> **Source document**
The problems SD-WAN originally set out to solve are completely different from the problems SD-WAN is solving today, VMware’s Craig Connors said.
Connors, a 14-year veteran of the burgeoning SD-WAN market, helped build SD-WAN products at Talari, Cisco, and VeloCloud, which VMware acquired in 2017. He now serves as VP and CTO of SD-WAN and secure access service edge (SASE) at VMware.
Looking back, Connors said SD-WAN started out as a way to use the internet as an alternative to expensive MPLS links.
“I think one of the challenges we had during the Talari days was trying to convince people that it was a problem that needed to be solved,” he said. “People were very concerned that we were trying to automate their jobs away.”
This began to change as technologies like unified communications-as-a-service and cloud computing began to see adoption. Suddenly, there was an opportunity for SD-WAN to make managing this complexity a little easier, Connors said.

[Pixel coordinate grounding data]

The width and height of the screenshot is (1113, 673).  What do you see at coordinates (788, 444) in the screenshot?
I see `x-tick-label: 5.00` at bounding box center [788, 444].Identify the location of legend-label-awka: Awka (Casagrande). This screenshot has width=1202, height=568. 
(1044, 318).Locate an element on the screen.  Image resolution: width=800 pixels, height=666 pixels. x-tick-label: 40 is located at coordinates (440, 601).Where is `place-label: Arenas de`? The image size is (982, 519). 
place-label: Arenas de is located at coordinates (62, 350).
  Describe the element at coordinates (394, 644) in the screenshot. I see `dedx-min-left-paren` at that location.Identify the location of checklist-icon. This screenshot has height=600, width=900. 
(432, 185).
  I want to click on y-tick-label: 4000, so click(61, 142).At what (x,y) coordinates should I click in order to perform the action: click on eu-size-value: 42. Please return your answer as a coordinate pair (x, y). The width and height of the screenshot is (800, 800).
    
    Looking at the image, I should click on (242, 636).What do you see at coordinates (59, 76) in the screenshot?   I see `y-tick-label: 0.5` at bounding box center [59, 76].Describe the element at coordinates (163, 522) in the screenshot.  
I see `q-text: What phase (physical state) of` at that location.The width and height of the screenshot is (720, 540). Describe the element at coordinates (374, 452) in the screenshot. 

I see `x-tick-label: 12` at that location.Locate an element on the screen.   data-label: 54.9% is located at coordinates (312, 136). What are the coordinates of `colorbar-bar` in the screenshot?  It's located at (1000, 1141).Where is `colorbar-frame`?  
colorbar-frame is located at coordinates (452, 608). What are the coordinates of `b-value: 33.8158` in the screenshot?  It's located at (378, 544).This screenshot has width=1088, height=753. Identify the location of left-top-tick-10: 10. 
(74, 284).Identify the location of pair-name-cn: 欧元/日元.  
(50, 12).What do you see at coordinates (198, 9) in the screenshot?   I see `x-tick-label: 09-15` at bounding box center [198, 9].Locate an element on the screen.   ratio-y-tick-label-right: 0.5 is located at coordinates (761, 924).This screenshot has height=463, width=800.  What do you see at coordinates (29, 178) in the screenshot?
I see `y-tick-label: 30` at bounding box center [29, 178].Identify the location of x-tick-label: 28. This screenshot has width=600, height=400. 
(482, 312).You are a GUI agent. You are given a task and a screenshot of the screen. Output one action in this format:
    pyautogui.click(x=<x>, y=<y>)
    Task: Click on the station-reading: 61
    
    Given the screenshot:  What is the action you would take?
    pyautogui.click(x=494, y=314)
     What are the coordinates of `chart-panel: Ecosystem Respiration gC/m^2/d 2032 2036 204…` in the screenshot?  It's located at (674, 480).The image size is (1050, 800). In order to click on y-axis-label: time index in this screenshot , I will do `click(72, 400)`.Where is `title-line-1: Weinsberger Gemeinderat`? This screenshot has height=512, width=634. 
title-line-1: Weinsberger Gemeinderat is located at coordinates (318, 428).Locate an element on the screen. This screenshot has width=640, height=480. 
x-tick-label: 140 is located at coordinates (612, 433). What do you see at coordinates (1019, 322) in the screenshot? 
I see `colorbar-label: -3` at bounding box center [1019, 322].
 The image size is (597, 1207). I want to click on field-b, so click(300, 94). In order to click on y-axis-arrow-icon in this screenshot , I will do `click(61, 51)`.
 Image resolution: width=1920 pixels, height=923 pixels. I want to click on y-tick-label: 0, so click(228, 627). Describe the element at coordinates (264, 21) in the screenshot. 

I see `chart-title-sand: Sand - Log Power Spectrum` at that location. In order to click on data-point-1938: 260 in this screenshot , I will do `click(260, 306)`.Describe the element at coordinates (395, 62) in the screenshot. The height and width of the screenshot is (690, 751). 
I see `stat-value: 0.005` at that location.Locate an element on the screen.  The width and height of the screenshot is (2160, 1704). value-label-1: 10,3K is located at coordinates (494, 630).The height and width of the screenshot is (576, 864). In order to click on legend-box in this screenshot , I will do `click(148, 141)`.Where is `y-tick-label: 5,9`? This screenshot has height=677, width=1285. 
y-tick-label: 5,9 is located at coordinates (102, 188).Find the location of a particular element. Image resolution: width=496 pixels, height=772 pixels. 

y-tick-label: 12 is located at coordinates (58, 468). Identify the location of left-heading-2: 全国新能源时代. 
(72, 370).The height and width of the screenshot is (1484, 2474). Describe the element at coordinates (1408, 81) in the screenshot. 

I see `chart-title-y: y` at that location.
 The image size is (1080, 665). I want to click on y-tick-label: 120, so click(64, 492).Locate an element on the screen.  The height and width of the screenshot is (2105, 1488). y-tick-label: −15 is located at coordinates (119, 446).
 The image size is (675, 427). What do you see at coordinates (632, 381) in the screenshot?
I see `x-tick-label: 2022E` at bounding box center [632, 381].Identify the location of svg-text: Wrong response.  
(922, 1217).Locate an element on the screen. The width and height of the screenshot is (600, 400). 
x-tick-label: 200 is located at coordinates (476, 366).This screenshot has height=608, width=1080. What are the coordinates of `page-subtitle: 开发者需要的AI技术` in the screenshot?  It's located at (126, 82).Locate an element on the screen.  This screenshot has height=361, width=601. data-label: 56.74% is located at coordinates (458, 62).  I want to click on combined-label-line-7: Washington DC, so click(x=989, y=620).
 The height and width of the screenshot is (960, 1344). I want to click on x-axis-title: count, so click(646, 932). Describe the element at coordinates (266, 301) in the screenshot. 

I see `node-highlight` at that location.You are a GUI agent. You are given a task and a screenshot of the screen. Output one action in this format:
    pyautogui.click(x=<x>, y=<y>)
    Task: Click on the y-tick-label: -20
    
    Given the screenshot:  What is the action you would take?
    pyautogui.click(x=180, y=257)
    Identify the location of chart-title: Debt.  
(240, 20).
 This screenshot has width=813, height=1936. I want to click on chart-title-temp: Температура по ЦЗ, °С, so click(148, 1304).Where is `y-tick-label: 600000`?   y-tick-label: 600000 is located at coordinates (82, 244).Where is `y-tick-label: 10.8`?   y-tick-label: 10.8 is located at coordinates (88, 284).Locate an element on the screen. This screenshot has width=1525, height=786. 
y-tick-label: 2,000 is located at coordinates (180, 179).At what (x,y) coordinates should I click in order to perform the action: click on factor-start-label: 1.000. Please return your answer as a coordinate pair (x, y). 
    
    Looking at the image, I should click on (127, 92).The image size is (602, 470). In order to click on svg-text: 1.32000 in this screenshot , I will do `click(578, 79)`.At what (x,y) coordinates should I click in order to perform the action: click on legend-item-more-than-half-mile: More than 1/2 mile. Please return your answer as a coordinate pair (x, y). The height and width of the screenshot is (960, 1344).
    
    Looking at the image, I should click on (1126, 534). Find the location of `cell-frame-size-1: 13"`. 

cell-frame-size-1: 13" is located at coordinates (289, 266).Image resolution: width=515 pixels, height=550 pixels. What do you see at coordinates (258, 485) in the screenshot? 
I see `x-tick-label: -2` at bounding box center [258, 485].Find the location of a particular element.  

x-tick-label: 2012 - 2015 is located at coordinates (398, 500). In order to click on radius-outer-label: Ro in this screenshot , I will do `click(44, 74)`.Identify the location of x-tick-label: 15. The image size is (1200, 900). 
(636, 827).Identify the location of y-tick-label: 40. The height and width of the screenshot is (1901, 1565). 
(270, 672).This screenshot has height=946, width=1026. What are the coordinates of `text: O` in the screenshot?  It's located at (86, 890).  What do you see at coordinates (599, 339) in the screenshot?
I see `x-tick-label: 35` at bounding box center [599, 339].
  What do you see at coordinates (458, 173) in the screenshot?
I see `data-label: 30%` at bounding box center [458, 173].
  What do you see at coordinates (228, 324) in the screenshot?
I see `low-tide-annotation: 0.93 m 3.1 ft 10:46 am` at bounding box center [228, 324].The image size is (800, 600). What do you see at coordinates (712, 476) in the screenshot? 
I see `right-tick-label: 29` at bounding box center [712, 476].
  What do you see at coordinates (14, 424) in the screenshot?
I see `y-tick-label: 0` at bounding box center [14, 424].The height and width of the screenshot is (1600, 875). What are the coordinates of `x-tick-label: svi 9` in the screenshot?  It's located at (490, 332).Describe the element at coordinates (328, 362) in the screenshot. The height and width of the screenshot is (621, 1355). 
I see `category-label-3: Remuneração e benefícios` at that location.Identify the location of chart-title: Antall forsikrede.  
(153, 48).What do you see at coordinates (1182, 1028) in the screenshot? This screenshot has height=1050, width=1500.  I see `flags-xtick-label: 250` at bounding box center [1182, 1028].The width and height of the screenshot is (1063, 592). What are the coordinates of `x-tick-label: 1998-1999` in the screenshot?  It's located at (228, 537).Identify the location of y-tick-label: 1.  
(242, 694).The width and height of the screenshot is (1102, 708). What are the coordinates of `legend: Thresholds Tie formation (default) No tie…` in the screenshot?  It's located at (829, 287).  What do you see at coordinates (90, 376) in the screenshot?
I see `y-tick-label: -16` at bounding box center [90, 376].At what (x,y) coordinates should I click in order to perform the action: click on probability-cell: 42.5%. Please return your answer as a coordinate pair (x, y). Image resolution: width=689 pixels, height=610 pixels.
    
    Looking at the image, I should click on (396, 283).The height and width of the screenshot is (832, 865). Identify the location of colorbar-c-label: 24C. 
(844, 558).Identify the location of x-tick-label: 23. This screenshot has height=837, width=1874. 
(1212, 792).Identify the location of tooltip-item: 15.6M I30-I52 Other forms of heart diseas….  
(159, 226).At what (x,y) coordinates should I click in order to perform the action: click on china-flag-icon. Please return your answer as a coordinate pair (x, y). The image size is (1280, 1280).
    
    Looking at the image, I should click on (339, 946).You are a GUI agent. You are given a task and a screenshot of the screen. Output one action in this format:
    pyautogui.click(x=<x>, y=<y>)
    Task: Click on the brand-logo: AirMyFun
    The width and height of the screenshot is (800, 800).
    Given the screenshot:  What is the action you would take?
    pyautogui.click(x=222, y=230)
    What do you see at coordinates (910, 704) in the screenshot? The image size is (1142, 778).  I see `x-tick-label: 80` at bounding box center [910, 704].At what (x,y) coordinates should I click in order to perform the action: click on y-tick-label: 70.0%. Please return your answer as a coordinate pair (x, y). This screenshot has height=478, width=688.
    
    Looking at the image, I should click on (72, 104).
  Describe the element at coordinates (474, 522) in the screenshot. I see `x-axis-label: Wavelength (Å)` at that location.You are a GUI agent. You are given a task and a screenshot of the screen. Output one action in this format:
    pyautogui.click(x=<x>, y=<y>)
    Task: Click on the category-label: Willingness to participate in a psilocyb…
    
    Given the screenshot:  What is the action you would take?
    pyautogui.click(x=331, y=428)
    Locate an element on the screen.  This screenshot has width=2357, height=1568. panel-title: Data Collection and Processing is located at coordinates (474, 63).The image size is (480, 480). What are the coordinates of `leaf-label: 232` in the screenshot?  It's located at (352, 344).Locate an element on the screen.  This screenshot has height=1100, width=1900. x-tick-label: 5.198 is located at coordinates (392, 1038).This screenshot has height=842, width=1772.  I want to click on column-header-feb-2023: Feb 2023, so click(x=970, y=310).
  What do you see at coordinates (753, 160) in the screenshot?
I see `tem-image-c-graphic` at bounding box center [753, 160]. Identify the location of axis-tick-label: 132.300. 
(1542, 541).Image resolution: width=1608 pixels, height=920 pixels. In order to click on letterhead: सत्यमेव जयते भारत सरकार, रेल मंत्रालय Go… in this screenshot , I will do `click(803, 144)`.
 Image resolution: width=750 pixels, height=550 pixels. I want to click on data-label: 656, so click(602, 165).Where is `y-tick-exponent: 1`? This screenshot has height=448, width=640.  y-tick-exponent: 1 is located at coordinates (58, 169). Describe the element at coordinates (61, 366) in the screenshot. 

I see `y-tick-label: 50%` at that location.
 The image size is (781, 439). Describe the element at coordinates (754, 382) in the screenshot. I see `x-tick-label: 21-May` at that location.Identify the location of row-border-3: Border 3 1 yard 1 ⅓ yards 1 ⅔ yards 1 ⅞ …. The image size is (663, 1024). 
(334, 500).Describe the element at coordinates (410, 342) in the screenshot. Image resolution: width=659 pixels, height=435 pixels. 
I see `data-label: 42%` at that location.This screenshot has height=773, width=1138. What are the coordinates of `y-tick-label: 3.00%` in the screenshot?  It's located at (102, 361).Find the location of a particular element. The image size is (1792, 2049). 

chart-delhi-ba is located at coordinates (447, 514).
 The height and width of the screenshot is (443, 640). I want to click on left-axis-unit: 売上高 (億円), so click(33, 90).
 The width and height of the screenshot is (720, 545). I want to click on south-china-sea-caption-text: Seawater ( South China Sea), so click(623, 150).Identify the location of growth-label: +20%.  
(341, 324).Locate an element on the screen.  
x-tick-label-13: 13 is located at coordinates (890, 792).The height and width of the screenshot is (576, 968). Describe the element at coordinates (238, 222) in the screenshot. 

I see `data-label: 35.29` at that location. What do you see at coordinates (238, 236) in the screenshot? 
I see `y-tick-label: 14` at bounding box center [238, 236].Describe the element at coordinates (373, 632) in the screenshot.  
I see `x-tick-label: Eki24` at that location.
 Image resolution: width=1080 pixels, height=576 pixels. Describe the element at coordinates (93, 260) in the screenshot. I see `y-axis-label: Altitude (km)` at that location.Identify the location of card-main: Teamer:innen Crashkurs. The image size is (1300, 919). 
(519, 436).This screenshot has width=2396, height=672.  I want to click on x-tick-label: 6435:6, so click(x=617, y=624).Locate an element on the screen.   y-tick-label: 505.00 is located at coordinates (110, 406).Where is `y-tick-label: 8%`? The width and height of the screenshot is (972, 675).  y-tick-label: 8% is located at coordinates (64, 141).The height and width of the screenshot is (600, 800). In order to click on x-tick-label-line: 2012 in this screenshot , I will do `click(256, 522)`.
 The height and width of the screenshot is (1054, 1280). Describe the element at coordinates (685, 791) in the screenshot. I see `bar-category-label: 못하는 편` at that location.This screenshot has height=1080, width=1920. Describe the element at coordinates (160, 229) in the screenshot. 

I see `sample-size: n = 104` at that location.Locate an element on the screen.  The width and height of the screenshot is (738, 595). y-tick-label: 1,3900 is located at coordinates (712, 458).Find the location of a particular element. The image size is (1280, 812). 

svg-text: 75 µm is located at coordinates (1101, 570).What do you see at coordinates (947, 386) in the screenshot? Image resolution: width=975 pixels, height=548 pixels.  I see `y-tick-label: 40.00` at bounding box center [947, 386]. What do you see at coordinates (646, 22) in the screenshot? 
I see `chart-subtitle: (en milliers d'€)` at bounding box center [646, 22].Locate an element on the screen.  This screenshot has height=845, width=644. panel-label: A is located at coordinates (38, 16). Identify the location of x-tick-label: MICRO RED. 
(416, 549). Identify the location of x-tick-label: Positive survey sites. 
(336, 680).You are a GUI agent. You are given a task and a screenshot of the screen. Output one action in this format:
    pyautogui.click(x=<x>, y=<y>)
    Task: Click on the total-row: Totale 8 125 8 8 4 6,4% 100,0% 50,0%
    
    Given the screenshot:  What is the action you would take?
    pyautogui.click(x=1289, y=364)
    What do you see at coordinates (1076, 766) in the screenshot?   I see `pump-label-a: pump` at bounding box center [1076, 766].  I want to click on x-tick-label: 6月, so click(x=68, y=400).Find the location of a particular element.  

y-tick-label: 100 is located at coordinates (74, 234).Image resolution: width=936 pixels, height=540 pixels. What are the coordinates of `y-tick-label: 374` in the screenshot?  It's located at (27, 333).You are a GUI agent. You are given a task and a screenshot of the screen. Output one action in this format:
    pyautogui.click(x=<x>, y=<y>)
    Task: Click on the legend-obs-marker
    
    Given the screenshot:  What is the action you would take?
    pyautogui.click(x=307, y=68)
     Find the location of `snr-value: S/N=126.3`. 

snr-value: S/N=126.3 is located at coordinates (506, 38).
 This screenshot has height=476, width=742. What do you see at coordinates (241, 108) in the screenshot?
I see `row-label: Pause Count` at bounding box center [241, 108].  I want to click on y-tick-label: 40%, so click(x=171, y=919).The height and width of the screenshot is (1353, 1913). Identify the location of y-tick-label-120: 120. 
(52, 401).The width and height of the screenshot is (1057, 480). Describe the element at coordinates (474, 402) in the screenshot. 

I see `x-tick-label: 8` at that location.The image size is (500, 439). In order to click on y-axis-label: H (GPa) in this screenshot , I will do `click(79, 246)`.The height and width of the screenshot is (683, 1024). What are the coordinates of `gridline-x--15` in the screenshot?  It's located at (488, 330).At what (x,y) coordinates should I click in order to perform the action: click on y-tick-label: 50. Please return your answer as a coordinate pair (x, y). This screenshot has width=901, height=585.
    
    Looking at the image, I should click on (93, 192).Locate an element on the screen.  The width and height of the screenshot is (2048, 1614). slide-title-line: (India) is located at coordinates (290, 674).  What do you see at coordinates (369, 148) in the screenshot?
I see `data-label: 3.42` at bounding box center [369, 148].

> **Instructions for the task**
Name every company mentioned in the SD-WAN article. The data has no connection to the SD-WAN article.

> **Answer for this exercise**
VMware, Talari, Cisco, VeloCloud